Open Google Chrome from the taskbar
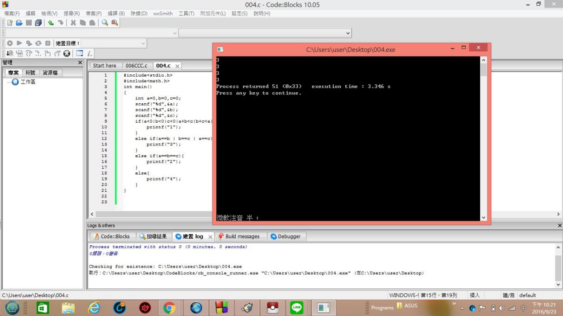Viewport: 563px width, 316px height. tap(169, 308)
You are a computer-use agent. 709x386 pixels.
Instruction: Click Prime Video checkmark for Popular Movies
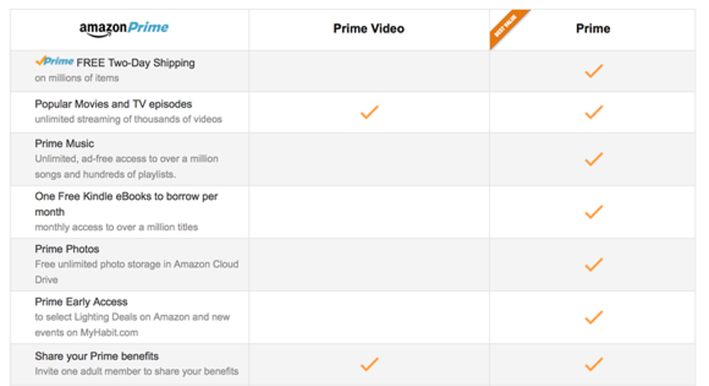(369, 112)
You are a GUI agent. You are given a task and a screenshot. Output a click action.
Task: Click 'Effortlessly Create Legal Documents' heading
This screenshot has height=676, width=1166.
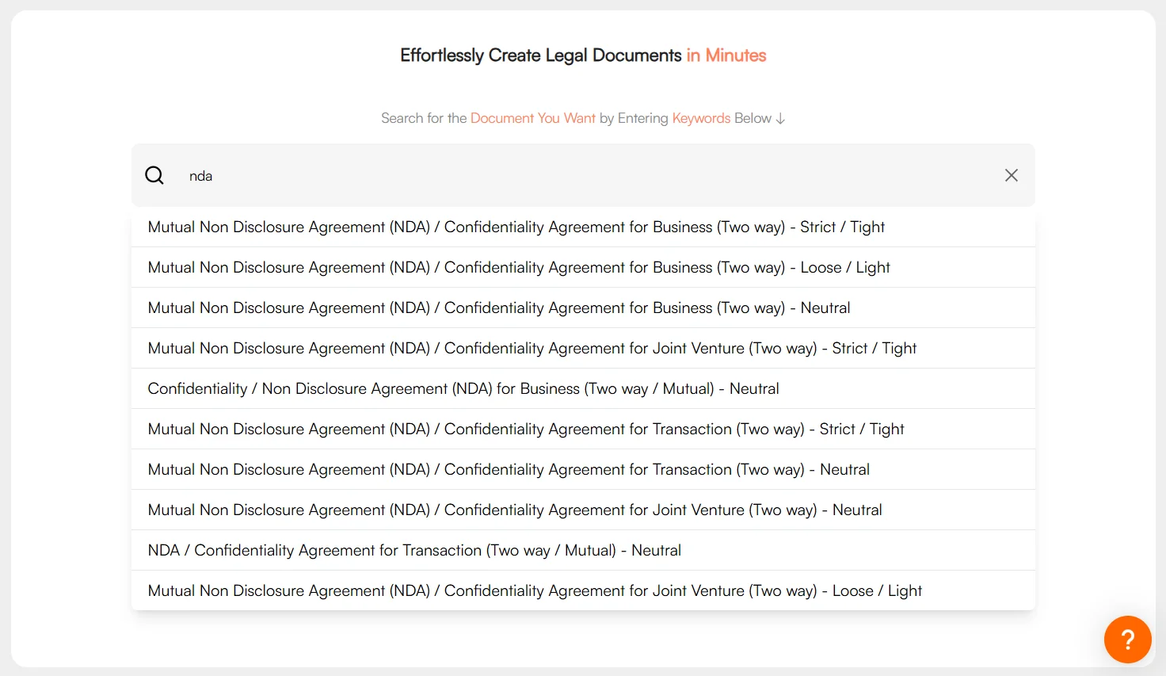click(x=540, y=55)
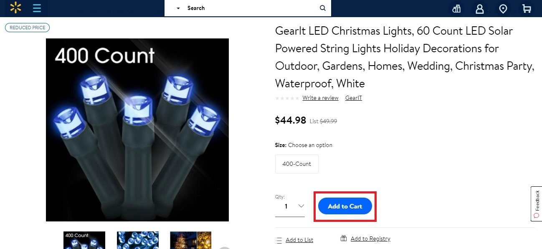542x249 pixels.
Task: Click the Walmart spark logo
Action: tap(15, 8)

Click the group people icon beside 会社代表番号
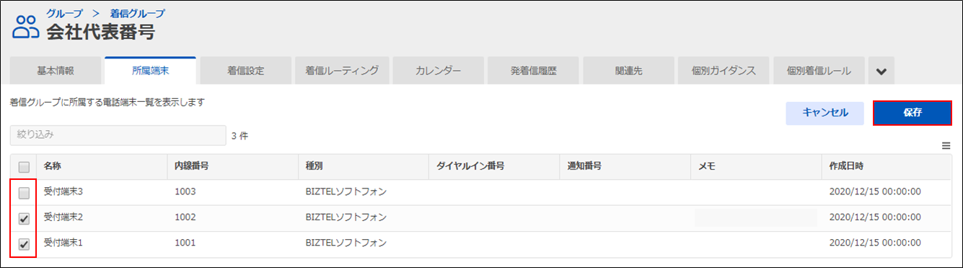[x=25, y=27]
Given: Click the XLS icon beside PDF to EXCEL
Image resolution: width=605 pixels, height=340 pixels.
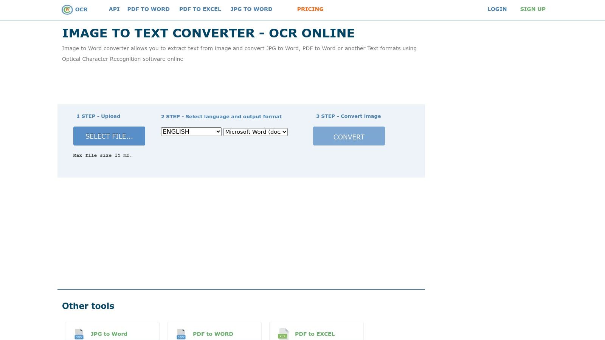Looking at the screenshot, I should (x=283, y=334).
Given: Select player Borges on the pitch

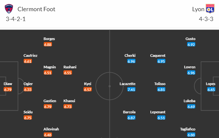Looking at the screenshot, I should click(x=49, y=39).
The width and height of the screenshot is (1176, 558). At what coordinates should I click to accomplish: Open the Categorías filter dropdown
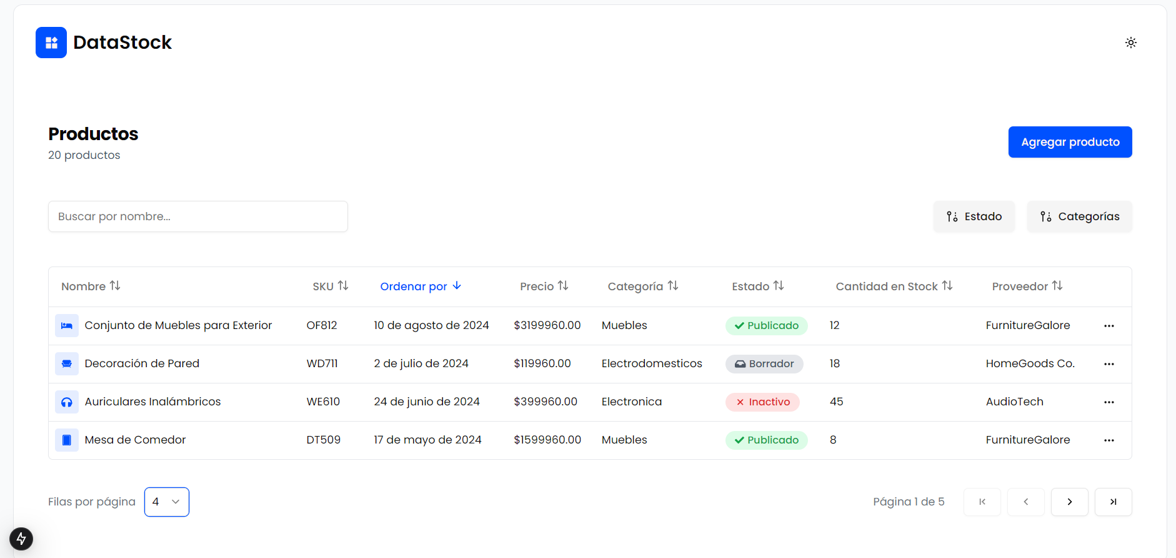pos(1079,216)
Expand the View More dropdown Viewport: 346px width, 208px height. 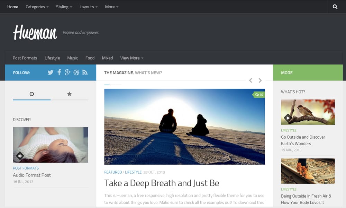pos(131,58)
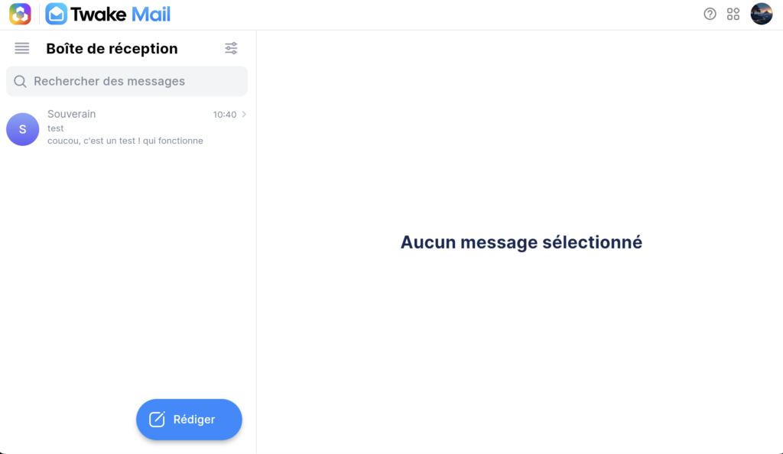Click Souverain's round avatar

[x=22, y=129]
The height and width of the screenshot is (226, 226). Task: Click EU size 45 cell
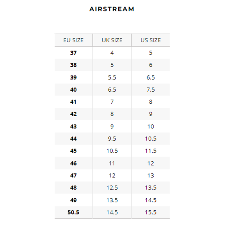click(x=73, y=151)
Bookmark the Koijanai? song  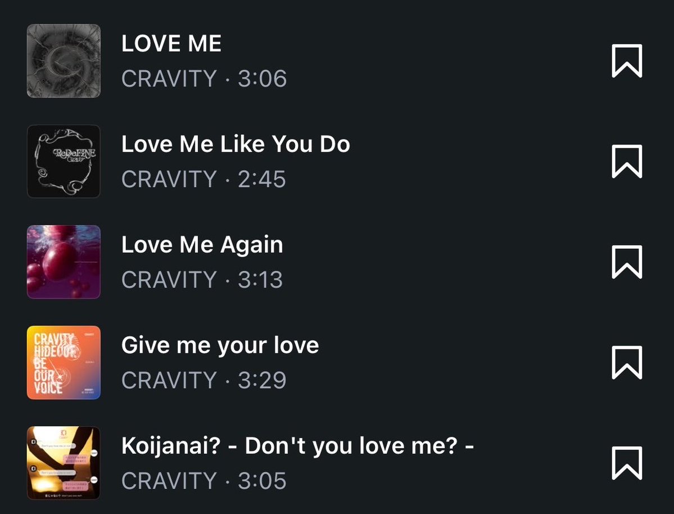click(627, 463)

...

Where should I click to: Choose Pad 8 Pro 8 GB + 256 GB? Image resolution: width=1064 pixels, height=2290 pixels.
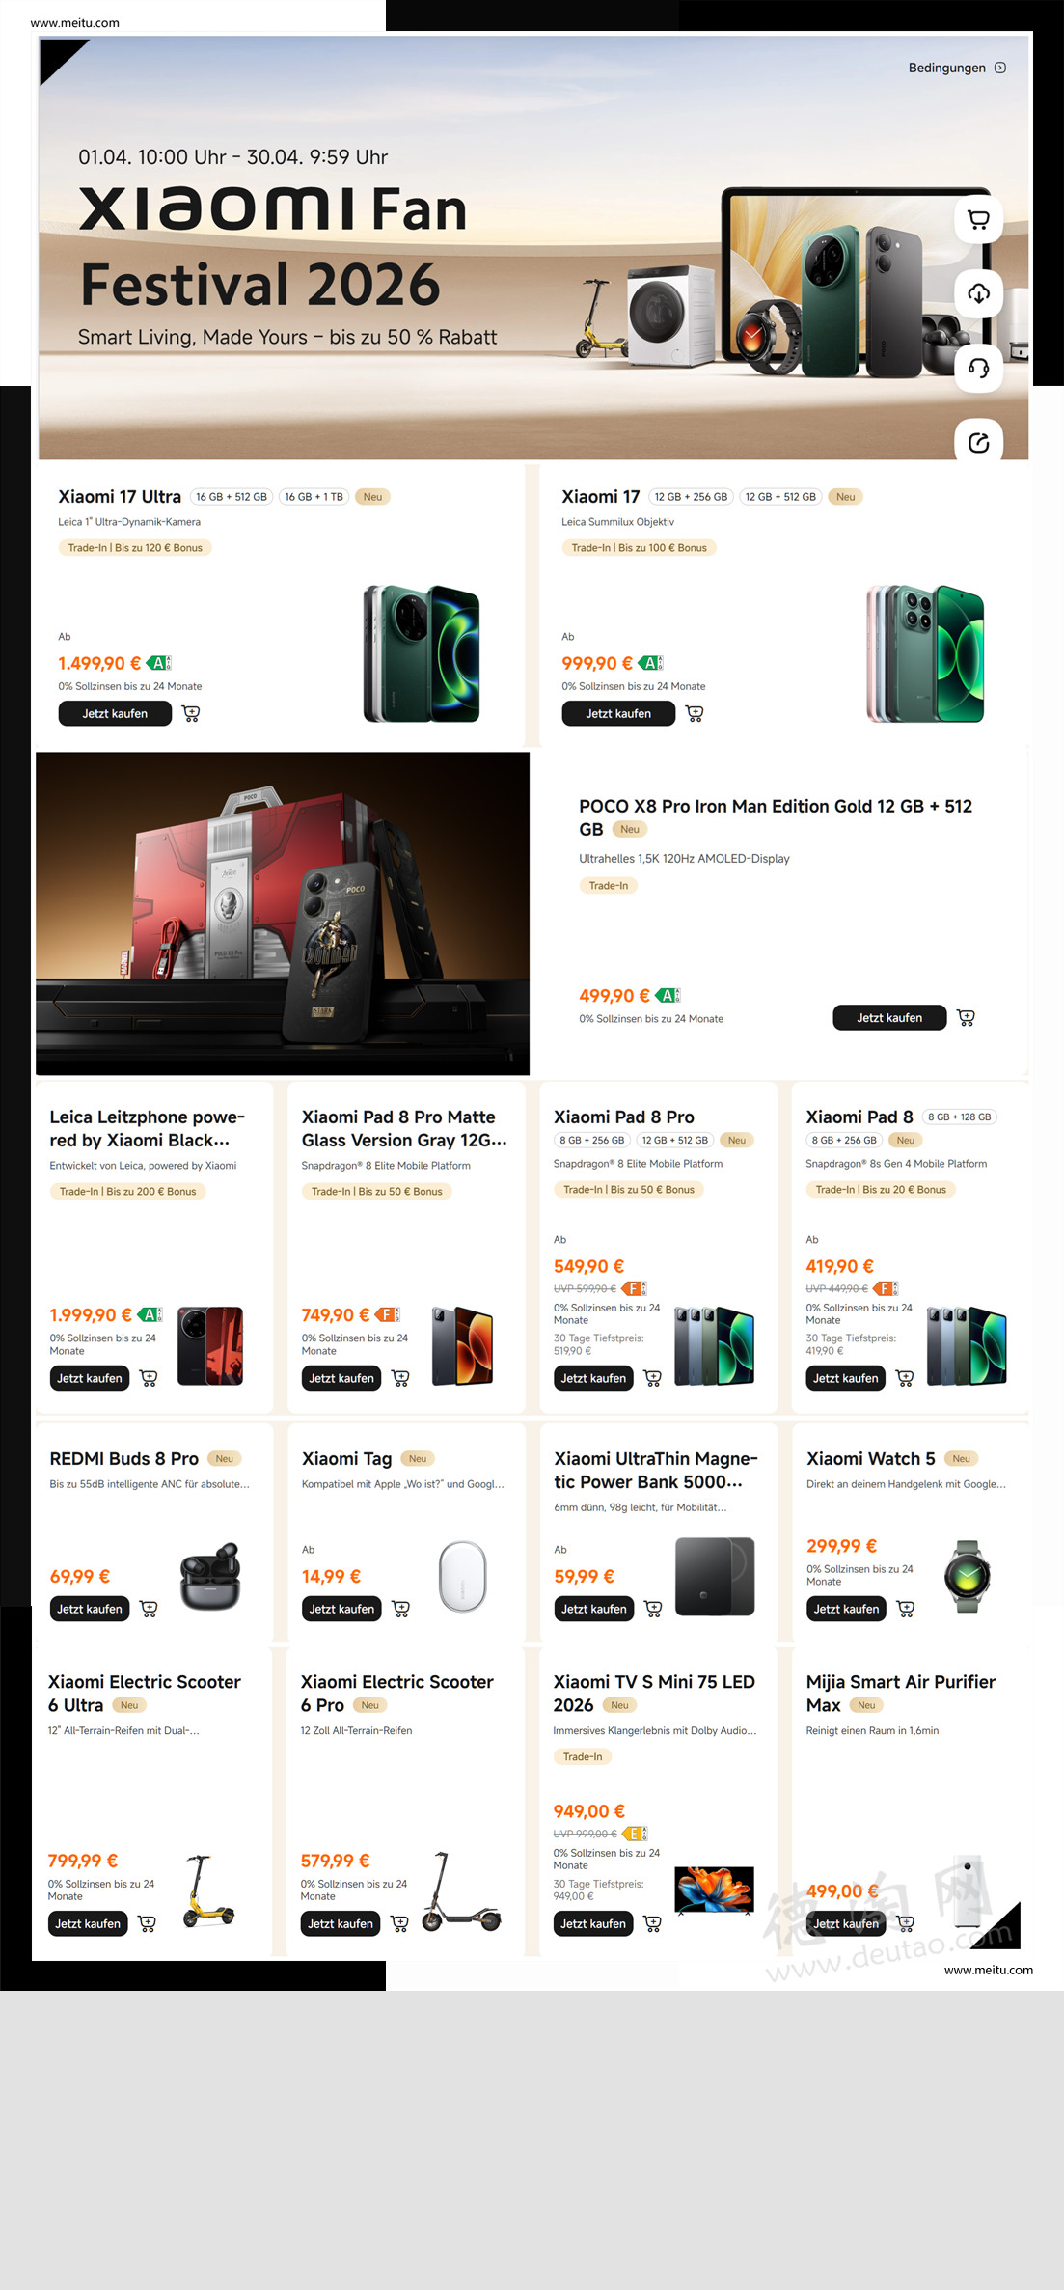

_WHAT YOU WILL DO_: Here the job is to copy the stretch of records from the line containing "Open Google Chrome from the taskbar" through the line containing "Given: Click the XLS icon beside PDF to EXCEL", word for word. Leave every picture out.

_EXERCISE RESULT_:
Open Google Chrome from the taskbar
Viewport: 563px width, 316px height. tap(169, 308)
You are a computer-use agent. 709x386 pixels.
Instruction: Click Prime Video checkmark for Popular Movies
(369, 112)
You are a GUI agent. You are given a task and a screenshot. Output a click action.
Task: Click 'Effortlessly Create Legal Documents' heading
This screenshot has height=676, width=1166.
click(x=540, y=55)
542x249 pixels.
Task: Click the Walmart spark logo
Action: tap(15, 8)

Click the group people icon beside 会社代表番号
[x=25, y=27]
Given: Click the XLS icon beside PDF to EXCEL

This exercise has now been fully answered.